— ACTIVITY —
From the line containing "At what coordinates" to the last line of the data, both included, transcribe each line exactly, leaving out pictures and adding nothing.

— Collected data entries —

-=-=-

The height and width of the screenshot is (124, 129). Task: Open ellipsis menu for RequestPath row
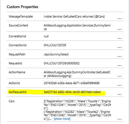tap(120, 57)
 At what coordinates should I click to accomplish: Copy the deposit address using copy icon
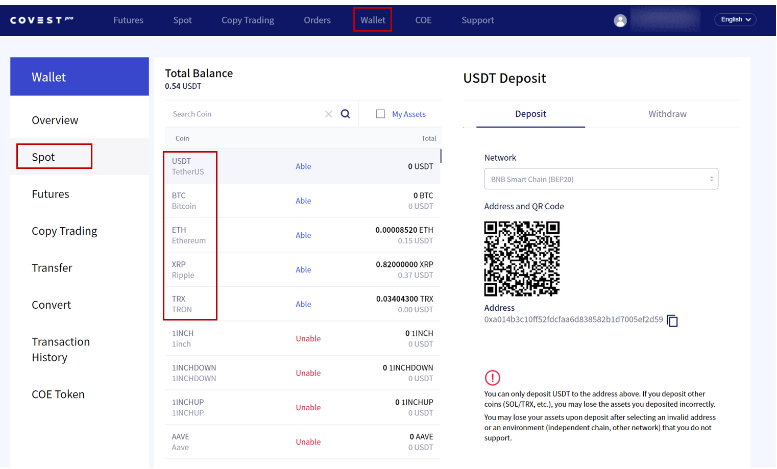coord(672,320)
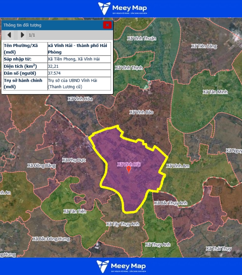Select Xã Đồng Bằng on the map
242x275 pixels.
[x=41, y=165]
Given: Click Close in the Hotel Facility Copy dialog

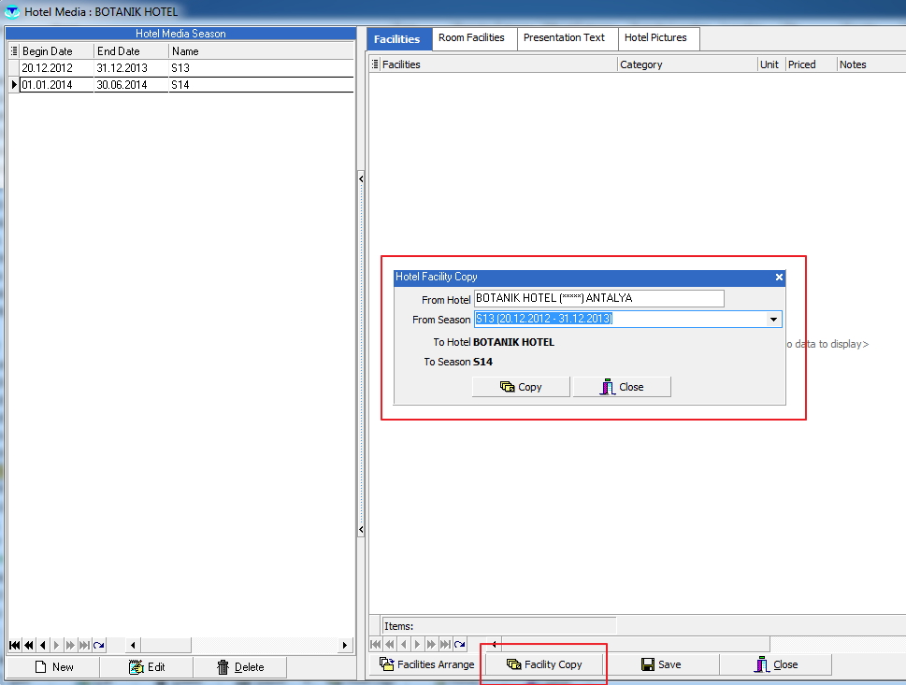Looking at the screenshot, I should click(x=622, y=387).
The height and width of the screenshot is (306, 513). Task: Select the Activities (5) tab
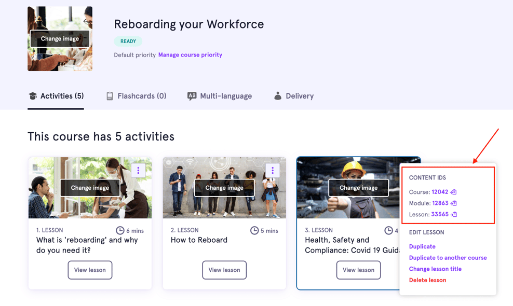click(x=56, y=96)
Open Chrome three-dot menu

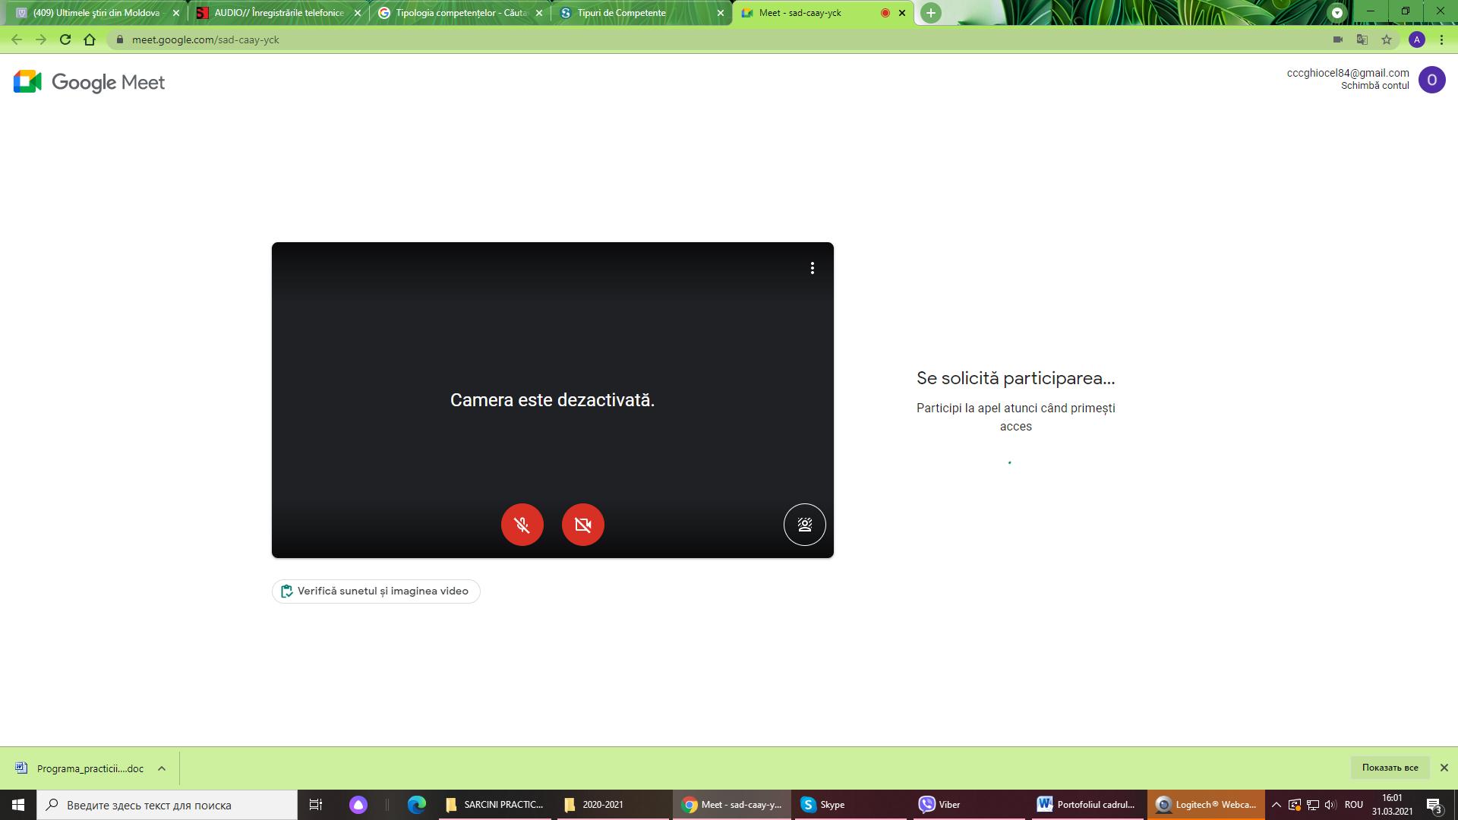tap(1441, 39)
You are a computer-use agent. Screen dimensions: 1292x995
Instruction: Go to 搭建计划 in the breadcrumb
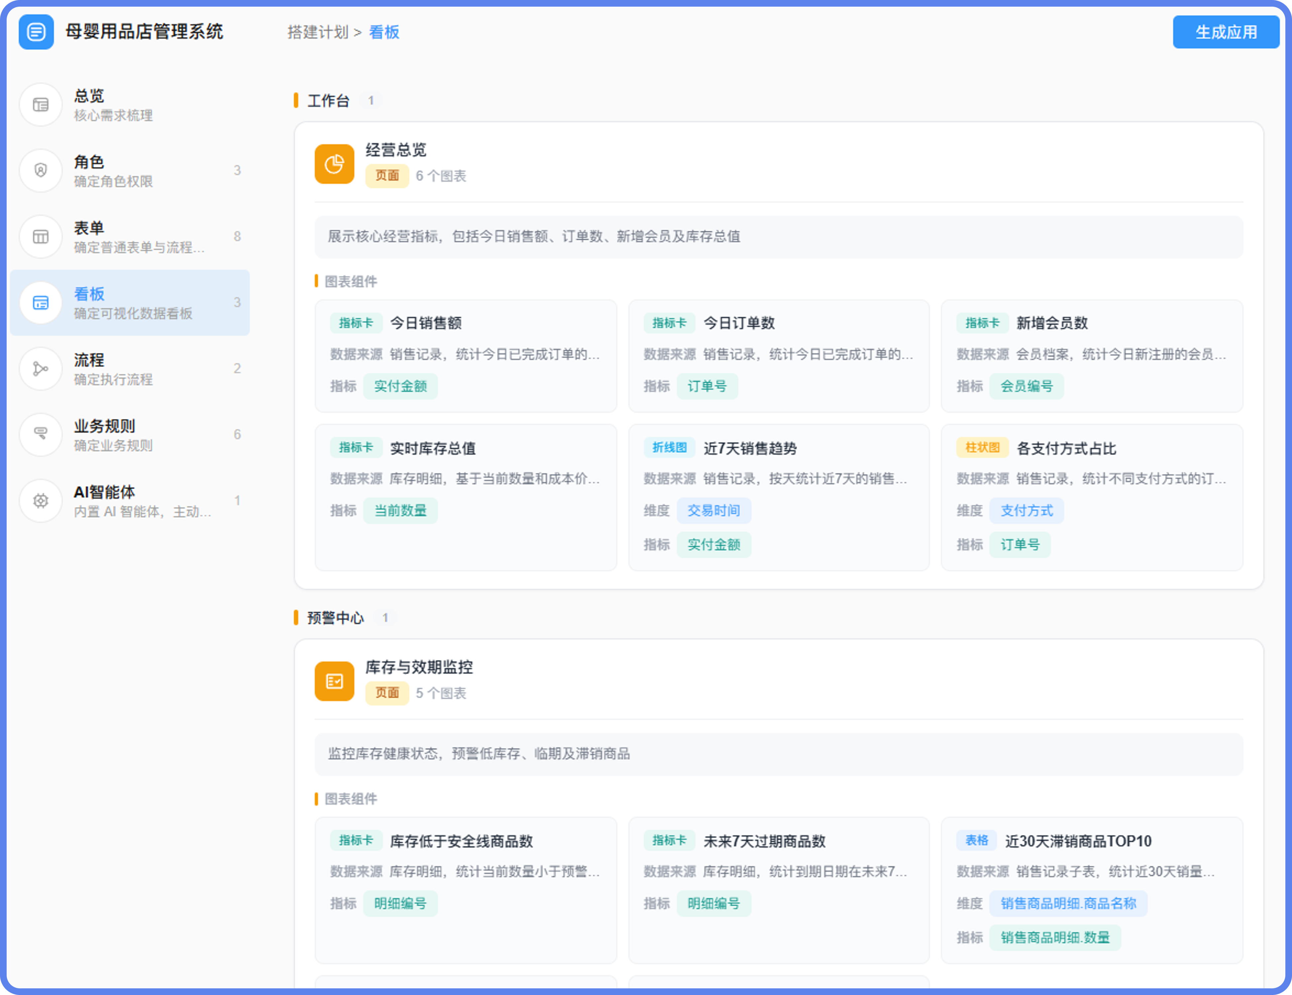point(318,32)
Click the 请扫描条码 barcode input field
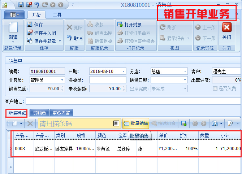 coord(75,123)
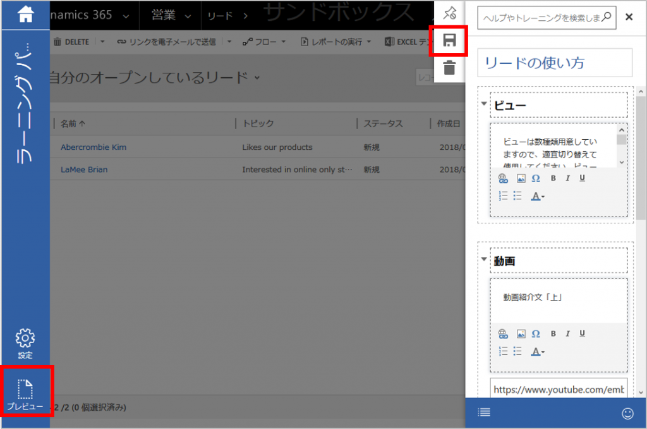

-=-=-

— OUTPUT BELOW —
 At what coordinates should I click to accomplish: Copy the deposit address using copy icon
coord(672,320)
Select Xã Đồng Bằng on the map
242x275 pixels.
[x=41, y=165]
Given: Click Close in the Hotel Facility Copy dialog

Looking at the screenshot, I should click(x=622, y=387).
The height and width of the screenshot is (306, 513). Task: Select the Activities (5) tab
click(x=56, y=96)
Open Chrome three-dot menu

tap(1441, 39)
You are a computer-use agent. Screen dimensions: 1292x995
Instruction: Go to 搭建计划 in the breadcrumb
point(318,32)
Click the 请扫描条码 barcode input field
 coord(75,123)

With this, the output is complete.